Sick of late-night charity and ‘survey’ calls, Wilson Golby applied to be added to the Do Not Call register and was told it may take some time to implement.
The register is a free service which can be used to block home, mobile or fax numbers from unsolicited telemarketing calls.
On Tuesday last week Mr Golby took a call from a man who referred to his application to join the register, saying he could complete the process quickly over the phone.
“The man had a pleasant manner and was very chatty and I was being lulled along until he asked me if I had my credit card details ready as it would incur a one-off charge of $98,” Mr Golby said.
“I began to think that this may have been OK simply because of the convenience I would have without those unwanted calls – but then I recalled that the service was supposed to be free and backed off a bit.

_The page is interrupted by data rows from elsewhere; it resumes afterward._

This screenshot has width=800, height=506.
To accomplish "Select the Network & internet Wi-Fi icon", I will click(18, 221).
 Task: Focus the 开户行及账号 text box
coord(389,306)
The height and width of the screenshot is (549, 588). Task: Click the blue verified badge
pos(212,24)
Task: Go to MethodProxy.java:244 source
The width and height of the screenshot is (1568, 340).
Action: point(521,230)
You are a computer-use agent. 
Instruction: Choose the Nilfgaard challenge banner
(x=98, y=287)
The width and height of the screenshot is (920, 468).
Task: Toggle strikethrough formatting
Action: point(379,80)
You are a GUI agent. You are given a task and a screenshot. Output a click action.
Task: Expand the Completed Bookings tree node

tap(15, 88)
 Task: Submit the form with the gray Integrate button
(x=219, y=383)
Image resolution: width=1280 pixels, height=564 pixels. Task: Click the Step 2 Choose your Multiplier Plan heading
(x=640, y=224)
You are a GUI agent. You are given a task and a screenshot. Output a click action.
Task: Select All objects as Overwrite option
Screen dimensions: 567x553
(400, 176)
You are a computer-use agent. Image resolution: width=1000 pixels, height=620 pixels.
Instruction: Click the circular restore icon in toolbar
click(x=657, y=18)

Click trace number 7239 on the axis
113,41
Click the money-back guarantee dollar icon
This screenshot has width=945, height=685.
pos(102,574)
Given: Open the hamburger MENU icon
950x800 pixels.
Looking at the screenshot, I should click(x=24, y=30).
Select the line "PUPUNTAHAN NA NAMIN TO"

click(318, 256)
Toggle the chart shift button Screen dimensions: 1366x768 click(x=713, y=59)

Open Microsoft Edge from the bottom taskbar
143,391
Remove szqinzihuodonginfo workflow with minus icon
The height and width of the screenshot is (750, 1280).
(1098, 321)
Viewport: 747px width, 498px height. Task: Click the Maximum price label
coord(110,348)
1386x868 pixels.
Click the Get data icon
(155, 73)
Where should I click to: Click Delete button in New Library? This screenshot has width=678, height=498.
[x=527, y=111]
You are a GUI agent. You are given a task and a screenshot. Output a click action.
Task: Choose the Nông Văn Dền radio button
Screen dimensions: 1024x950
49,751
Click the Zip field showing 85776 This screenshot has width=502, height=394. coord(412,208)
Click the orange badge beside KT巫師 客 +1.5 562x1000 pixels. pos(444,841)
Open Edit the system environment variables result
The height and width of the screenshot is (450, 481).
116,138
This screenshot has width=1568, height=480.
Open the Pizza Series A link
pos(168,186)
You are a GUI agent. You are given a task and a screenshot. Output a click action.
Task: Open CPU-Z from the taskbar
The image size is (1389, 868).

“The man went on, saying that I must have a credit card or how else was I paying my Telstra bill but then I got even more suspicious, thinking ‘How does he know I have a Telstra account?’”
Backtracking, Mr Golby told the man he always paid by cheque at the post office and that he really didn’t have a credit card and then … click: the phone went dead. The man had hung up.
“I thought: ‘Got him!’
Calling Scam Watch afterwards to complain, Mr Golby was told: “Oh, we know all about that scam”.
“I said that if they knew all about it then why weren’t they telling people? Surely it’s their job to tell people about things like this.”
After making further inquiries, Mr Golby was told that “all information is for sale” – meaning the personal and financial details of virtually everyone can, potentially, be accessed by criminals.
Warnings about the scam appear on the Do Not Call Register’s website. Their message is: “Don’t fall for this scam! If you receive a call asking for payment to stay on the register, hang up.”
That’s good advice. But Mr Golby would like to know how the scammer was able to get his number from the federal government-backed organisation in the first place.
“I’d also like to know what they are going to do about it?”
The Do Not Call Register was contacted for comment.